Democrat Doug Jones eked out a win over embattled Republican Roy Moore in Tuesday’s special election to fill Alabama’s Senate seat, delivering a massive boost to Democrats and leaving Republicans with only the slimmest of majorities in the upper chamber.
Mr. Jones’ win is a major blow both politically and policy-wise for President Trump, who went all-in for Mr. Moore, saying his agenda was on the line in the race.
Washington Republicans had deemed Mr. Moore a flawed candidate from the start and had tried to derail him but GOP voters in Alabama, prodded by former White House chief strategist Stephen Bannon, made Mr. Moore their nominee.
The race was further upended in November when The Washington Post reported on several women who said Mr. Moore pursued relationships with them when he was a lawyer in his 30s and they were in their teens. One woman said Mr. Moore groped her while they were dating when she was 14 years old.
“The voters of Alabama are sending a message that it’s not 1950 anymore, or whatever year pedophilia and sexual assault were okay,” said Christy Setzer, a Democratic strategist. “That has implications for politicians up to and including the one in the Oval Office.”
The Jones victory is good new for Democrats, who were unable to win a series of special House elections earlier this year. But they won major victories in state elections last month in New Jersey and Virginia, and now add the win in ruby red Alabama.
When Mr. Jones is sworn in, the GOP majority shrinks to 51-49 – leaving Senate Majority Leader Mitch McConnell with little wiggle room on legislation in the upper chamber.
Mr. McConnell, Kentucky Republican, has struggled to advance the Trump agenda on Capitol Hill, making him a favorite target of activists that support the president, including Mr. Moore, who tried to make Mr. McConnell a flashpoint in the race.
The Moore loss also raises questions over what’s next for Mr. Bannon’s quest to field an insurgent slate of candidates in the GOP primary races next year.
Mr. Jones, a former U.S. attorney, vowed to be a bridge builder on Capitol Hill and tried to make the most out of sexual misconduct allegations against Mr. Moore.
Mr. Jones outraised Mr. Moore, bringing in $11.7 million and spending $9.3 million. Mr. Moore meanwhile raised $5.2 million and spent $4.5 million.
The financial edge gave Mr. Jones a clear advantage over the television airwaves, where he ran 10 times as many commercials as Mr. Moore, according to Advertising Analytics LLC.

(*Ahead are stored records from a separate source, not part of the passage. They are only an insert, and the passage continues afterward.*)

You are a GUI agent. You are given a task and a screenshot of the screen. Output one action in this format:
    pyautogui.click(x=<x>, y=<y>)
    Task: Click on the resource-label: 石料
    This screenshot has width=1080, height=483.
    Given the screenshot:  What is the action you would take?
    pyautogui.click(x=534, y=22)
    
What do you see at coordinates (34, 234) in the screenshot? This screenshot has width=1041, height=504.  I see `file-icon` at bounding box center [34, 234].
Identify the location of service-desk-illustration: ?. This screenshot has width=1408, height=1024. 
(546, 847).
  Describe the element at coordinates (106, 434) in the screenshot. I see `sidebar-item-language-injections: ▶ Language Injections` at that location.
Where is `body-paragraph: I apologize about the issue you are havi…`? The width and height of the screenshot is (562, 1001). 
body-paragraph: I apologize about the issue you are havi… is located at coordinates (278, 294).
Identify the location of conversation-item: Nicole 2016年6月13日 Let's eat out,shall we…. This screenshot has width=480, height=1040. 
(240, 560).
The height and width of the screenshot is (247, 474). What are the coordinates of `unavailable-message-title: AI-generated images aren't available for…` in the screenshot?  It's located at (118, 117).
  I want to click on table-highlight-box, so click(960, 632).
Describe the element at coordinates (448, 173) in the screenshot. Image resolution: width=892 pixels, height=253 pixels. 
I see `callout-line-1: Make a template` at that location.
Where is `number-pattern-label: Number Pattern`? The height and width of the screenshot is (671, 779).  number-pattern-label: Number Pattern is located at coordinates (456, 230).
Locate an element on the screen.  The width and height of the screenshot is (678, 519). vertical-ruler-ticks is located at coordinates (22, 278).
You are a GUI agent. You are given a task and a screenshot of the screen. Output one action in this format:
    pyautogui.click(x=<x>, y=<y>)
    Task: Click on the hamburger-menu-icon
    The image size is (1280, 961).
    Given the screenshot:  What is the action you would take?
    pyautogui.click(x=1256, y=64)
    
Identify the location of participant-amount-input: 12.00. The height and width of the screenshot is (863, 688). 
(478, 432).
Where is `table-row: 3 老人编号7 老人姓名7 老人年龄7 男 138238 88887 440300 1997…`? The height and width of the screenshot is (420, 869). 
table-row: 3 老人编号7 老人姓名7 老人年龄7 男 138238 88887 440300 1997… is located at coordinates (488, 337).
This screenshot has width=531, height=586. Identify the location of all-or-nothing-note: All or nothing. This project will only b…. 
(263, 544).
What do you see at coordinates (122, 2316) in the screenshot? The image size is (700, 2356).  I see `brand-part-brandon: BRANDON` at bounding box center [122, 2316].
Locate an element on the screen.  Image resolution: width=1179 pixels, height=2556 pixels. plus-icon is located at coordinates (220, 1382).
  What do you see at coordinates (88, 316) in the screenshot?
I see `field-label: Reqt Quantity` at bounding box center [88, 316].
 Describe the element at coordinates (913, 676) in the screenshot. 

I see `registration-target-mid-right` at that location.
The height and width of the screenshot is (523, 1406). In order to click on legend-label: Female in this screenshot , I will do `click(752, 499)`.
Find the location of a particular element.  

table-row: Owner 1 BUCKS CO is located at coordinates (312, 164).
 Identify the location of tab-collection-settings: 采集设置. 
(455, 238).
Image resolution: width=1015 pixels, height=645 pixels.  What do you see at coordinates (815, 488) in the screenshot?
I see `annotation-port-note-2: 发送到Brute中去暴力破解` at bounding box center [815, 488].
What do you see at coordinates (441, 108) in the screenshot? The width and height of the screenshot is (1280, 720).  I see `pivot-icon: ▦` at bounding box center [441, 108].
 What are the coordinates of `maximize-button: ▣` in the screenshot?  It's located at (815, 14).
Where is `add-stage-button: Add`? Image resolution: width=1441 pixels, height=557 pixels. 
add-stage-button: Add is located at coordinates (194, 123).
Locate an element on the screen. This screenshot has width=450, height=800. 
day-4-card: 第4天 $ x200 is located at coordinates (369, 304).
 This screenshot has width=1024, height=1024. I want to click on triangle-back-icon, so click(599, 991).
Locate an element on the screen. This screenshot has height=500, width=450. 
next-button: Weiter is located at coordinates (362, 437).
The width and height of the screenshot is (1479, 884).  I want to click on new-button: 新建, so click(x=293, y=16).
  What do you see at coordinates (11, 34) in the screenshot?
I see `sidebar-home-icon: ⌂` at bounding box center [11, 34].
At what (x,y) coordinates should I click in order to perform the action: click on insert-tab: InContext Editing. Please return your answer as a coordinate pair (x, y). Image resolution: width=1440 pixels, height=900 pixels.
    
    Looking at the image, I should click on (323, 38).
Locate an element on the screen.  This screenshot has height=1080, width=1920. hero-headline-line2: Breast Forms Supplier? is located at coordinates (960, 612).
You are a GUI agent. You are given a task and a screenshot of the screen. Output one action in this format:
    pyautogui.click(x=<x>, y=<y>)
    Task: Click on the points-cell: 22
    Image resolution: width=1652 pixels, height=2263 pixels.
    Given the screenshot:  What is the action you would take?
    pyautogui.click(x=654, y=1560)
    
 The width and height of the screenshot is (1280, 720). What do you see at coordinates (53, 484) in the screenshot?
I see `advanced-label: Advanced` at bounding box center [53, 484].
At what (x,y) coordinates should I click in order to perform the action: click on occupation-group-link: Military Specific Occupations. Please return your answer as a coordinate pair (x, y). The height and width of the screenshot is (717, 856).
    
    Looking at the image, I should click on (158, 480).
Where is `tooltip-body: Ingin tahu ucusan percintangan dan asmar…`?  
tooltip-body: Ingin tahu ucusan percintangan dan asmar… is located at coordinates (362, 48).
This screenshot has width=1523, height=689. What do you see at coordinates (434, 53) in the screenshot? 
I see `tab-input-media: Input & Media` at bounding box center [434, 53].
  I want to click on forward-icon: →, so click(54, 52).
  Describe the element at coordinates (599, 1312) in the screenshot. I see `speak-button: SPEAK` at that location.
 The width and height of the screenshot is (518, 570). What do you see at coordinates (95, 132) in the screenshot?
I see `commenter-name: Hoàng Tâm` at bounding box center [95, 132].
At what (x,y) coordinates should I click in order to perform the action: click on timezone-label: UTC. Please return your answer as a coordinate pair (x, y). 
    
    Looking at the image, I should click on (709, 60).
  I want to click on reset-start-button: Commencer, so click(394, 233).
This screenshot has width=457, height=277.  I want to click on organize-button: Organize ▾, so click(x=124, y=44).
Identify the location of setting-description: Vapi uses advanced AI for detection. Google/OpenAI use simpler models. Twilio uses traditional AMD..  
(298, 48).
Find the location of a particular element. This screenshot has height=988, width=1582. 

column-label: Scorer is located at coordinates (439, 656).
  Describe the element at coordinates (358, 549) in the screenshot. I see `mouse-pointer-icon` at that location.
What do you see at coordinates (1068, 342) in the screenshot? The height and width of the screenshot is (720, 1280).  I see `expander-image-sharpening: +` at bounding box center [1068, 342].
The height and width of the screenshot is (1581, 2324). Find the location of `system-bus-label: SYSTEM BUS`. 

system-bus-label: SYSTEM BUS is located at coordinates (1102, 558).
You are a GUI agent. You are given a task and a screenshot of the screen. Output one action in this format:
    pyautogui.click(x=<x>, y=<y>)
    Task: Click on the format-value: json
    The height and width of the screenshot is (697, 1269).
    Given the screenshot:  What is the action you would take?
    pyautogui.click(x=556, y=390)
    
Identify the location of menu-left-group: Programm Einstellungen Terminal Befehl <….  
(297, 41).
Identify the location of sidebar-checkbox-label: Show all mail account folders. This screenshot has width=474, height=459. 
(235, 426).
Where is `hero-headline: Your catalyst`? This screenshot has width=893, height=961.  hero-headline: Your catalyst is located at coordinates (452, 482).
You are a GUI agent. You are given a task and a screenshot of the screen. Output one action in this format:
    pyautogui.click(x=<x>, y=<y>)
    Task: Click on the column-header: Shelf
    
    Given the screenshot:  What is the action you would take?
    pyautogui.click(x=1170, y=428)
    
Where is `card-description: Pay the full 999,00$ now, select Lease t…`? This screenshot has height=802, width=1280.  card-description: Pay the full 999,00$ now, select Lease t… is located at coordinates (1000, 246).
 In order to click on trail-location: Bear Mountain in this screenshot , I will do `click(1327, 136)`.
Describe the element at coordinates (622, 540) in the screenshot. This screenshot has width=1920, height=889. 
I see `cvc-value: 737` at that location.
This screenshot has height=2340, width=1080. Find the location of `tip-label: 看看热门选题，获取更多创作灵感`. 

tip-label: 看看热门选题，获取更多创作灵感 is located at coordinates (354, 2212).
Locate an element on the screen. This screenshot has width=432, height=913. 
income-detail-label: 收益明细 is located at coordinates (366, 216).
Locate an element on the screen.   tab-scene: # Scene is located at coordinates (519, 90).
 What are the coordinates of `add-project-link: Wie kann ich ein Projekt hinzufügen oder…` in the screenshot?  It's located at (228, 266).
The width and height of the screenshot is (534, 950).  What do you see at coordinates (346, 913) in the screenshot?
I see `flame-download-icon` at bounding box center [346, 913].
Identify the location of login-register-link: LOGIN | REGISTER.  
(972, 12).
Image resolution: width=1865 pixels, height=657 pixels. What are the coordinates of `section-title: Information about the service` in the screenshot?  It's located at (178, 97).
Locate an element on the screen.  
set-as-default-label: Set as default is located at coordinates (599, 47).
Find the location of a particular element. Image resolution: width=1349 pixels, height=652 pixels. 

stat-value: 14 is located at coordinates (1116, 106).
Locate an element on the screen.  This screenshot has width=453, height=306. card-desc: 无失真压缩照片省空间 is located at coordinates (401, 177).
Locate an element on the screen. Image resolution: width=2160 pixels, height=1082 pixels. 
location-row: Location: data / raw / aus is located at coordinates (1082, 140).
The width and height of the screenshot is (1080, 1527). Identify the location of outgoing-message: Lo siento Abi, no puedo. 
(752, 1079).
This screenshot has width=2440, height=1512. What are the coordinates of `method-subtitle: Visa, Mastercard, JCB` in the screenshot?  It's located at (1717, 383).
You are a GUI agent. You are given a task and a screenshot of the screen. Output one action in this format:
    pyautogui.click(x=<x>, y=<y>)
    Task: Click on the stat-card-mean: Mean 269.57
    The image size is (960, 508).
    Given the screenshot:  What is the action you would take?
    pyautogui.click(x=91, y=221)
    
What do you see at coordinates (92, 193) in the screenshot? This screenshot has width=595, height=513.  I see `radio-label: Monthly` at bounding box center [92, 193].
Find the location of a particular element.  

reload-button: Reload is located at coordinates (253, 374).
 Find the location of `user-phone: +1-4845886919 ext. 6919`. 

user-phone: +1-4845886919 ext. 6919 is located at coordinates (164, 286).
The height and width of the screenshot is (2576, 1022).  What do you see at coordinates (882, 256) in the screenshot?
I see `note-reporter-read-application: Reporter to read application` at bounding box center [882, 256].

The Jones campaign targeted moderate Republicans living in the Alabama suburbs by reminding voters about the allegations against Mr. Moore and how GOP figures, including Sen. Richard Shelby, had distanced themselves from his campaign.
They also highlighted how he prosecuted a couple of Ku Klux Klan members involved in the 1963 bombing of the 16th Street Baptist Church that killed four African American girls.
Exit polls showed that more than half of voters said the allegations were not an important factor in their vote, and 40 percent said they were an important factor.
Voters were split over whether the allegations were true, with 26 percent saying the allegations were definitely true and 16 percent saying they were definitely false.
Exit polls showed that 98 percent of Democrats voted for Mr. Jones, while 91 percent of Republicans turned out for Mr. Moore.
They also found that Mr. Jones also made inroads with moderate Republicans that tend to live in the state’s suburbs, winning over nearly 20 percent of them, and suggested that Mr. Jones benefited from a strong African American turnout, which comprised 30 percent of the electorate.